» TRY IT
Within the listing, how many lines hold the word "computer"? Give the number by itself.

» PROVIDED DATA

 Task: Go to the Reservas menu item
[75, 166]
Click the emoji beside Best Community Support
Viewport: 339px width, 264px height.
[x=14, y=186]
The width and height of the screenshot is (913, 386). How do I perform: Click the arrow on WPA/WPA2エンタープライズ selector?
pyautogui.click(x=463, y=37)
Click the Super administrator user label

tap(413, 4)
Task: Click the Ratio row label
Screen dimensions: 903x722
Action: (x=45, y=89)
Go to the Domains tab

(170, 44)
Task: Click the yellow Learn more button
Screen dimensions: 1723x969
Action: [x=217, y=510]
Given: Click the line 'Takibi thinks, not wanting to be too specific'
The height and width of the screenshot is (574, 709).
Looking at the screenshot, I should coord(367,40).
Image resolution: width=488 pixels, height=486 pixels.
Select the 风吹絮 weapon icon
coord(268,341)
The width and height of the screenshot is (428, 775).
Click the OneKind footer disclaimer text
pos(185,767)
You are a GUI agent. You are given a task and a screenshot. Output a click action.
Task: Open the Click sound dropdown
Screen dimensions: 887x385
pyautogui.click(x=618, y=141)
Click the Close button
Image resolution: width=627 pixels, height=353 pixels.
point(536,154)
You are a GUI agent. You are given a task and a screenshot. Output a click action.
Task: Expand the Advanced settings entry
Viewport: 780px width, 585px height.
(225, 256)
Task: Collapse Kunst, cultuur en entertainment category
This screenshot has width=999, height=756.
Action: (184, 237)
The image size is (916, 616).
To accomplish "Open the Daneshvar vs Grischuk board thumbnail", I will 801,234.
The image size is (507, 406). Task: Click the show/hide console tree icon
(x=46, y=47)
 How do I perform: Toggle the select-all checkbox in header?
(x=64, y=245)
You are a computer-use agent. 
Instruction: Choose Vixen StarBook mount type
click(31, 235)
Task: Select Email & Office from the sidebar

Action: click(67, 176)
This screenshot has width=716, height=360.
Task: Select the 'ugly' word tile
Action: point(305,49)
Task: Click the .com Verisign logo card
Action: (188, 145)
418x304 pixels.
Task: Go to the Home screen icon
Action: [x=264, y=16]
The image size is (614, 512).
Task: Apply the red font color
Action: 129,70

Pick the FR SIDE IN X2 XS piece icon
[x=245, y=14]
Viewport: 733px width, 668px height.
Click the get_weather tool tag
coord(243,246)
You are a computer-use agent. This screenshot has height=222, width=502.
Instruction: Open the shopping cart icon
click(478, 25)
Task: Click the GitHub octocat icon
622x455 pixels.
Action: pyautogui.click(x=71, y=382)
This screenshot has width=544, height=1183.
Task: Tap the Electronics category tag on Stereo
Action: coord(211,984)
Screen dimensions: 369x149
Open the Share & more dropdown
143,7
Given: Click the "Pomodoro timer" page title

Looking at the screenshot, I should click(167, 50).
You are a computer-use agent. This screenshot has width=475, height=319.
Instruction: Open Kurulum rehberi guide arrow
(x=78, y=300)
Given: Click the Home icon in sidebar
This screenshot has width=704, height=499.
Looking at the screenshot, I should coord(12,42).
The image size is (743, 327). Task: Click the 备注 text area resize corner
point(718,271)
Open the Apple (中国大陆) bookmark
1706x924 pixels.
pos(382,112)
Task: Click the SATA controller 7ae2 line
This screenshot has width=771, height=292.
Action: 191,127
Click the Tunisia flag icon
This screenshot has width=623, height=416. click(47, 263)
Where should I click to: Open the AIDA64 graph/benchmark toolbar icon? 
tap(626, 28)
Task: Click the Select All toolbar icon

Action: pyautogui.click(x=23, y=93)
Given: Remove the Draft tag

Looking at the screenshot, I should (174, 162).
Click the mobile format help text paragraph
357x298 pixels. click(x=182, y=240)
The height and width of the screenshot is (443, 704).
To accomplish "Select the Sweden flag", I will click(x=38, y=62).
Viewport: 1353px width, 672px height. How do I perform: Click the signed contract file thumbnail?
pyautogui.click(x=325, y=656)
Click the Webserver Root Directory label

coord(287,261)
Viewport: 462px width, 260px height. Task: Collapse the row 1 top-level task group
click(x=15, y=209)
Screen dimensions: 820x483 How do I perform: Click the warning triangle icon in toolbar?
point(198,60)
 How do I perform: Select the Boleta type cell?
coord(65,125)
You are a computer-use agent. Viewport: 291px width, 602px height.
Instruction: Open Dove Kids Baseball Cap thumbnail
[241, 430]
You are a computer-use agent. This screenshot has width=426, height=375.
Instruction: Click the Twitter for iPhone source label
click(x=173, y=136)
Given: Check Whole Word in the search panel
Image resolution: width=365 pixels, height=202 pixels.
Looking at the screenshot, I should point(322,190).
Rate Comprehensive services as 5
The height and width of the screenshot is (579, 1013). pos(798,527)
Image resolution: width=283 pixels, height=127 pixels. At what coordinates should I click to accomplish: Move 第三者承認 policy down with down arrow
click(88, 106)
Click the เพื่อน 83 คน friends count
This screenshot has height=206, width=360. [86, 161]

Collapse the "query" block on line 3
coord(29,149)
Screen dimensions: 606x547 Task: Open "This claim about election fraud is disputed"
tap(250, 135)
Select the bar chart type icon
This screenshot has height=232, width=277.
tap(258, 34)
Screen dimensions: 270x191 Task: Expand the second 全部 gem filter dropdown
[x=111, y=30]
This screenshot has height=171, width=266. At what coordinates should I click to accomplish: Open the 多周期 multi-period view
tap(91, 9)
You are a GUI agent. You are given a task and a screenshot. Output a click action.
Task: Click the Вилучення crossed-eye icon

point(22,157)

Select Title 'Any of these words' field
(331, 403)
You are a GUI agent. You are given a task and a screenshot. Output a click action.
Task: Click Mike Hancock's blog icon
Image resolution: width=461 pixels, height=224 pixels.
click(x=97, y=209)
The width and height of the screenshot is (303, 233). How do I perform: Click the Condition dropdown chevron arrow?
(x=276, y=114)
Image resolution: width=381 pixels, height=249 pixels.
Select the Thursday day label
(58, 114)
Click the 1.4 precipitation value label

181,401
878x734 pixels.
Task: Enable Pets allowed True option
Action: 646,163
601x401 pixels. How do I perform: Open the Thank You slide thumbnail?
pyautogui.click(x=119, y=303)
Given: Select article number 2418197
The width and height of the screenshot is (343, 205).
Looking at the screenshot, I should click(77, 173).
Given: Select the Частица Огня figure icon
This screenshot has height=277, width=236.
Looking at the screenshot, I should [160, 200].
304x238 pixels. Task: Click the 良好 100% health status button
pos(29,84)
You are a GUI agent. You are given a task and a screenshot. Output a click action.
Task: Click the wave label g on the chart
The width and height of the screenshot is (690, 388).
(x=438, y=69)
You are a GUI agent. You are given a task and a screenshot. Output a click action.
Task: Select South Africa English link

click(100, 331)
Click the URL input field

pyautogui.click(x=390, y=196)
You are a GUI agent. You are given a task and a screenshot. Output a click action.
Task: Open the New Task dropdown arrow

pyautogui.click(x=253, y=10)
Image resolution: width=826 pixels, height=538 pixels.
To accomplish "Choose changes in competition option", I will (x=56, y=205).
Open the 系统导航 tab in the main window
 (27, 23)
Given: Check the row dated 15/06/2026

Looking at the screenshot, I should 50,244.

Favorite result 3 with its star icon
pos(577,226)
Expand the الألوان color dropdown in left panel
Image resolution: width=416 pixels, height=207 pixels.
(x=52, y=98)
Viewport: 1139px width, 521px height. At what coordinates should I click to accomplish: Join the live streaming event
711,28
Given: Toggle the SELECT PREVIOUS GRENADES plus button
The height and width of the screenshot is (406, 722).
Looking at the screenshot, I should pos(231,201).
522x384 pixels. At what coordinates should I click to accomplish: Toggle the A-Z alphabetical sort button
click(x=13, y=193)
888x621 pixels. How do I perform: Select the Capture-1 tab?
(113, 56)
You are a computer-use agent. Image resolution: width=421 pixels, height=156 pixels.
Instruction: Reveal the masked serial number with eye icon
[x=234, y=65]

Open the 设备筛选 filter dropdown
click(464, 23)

» PROBLEM SOLUTION
6